■ SUPPLIED DATA ■
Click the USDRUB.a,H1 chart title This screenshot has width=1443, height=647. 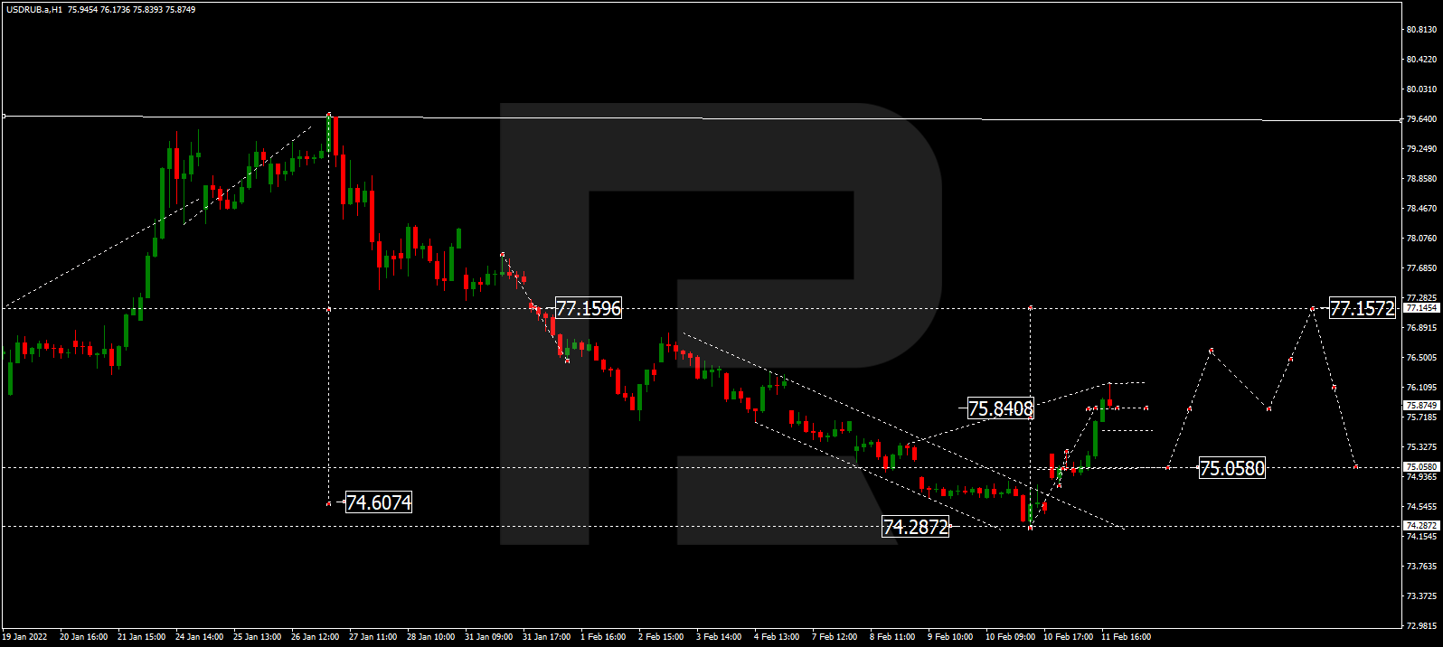click(36, 10)
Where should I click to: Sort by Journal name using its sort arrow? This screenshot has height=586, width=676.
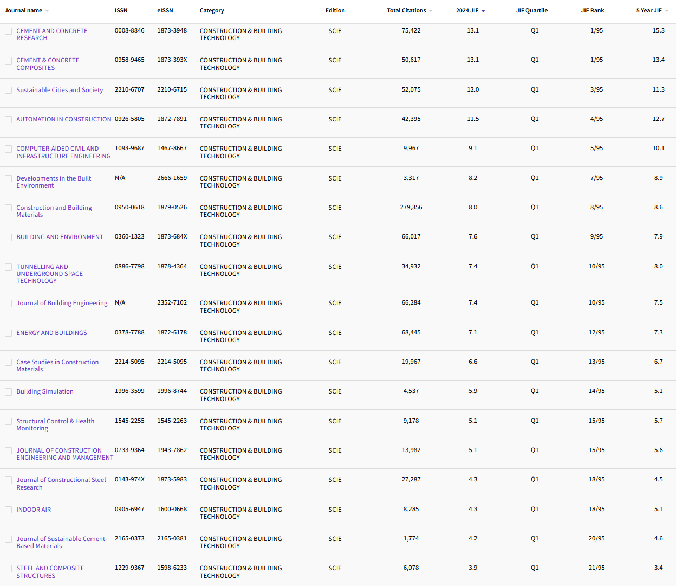(47, 10)
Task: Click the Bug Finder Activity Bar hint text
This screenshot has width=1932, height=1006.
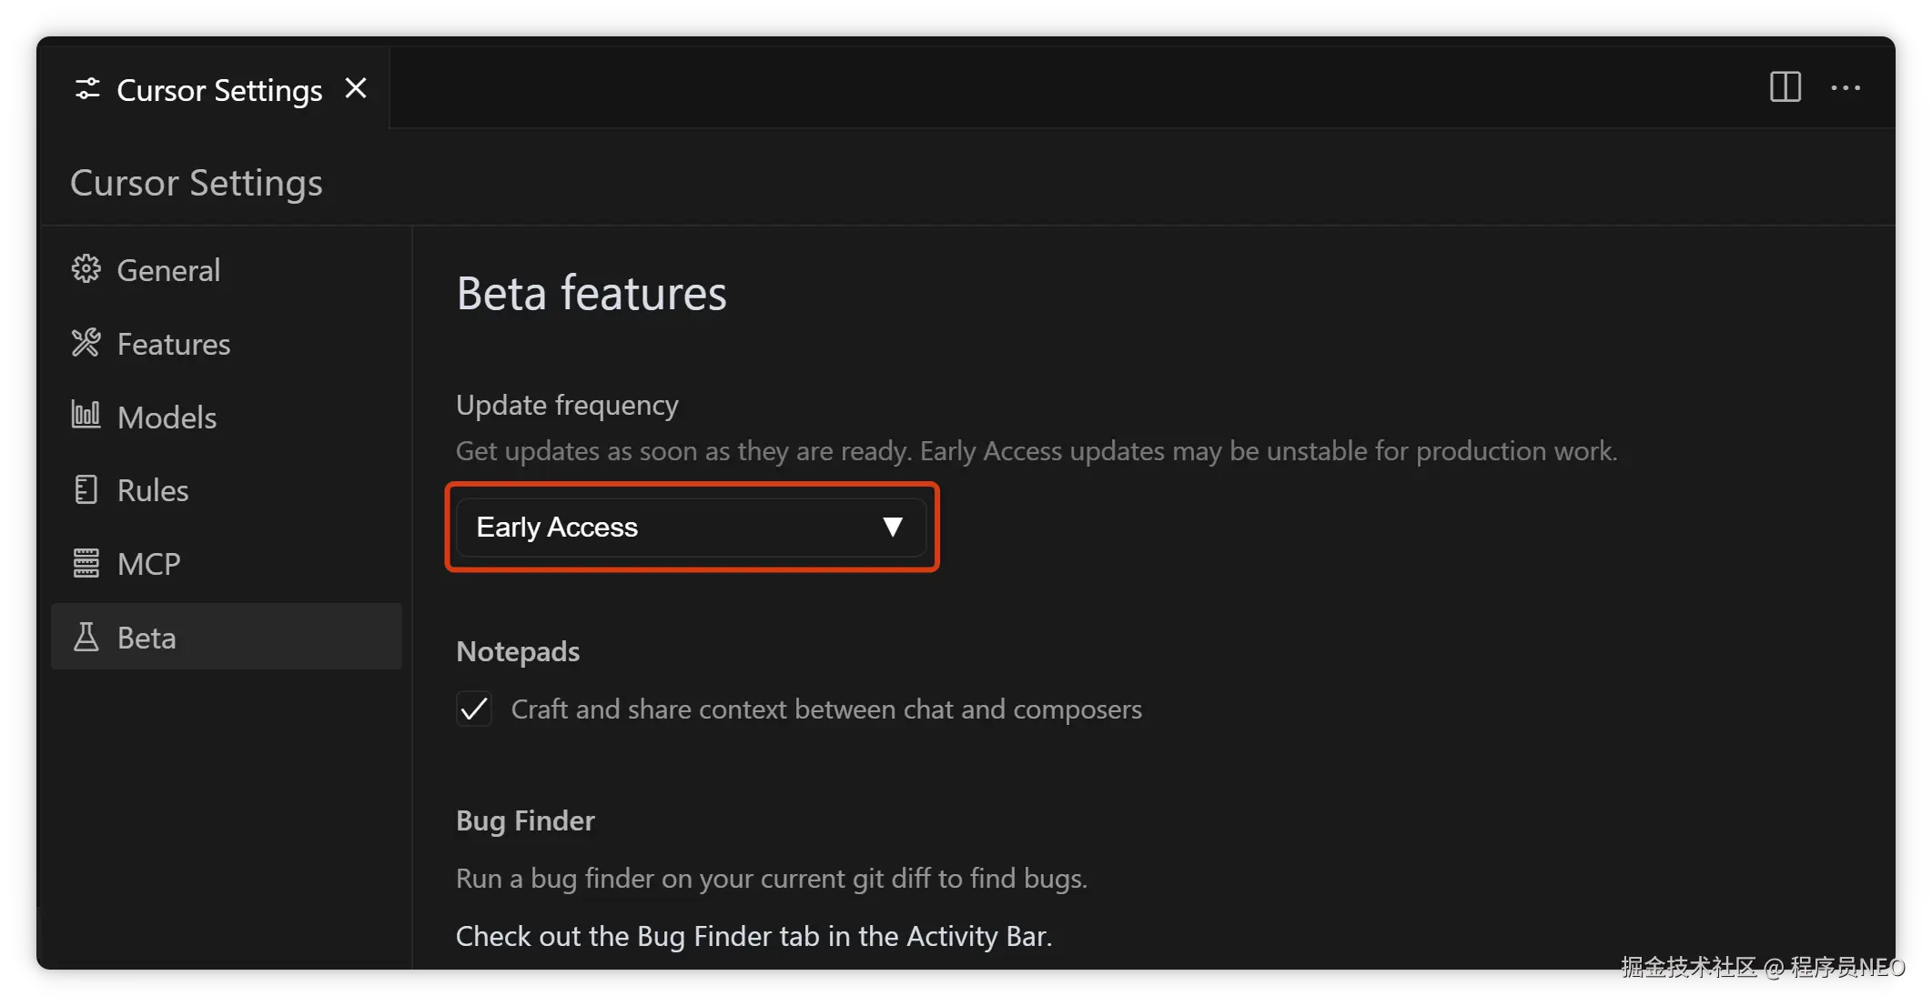Action: point(754,936)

■ ABOUT THIS EXERCISE ■
No pictures belong in the copy; quote exactly the lines from the line containing "Task: Click the" through the final line of the material, both ends included.

■ ANSWER TO THIS TASK ■
Task: Click the Bug Finder Activity Bar hint text
This screenshot has width=1932, height=1006.
Action: point(754,936)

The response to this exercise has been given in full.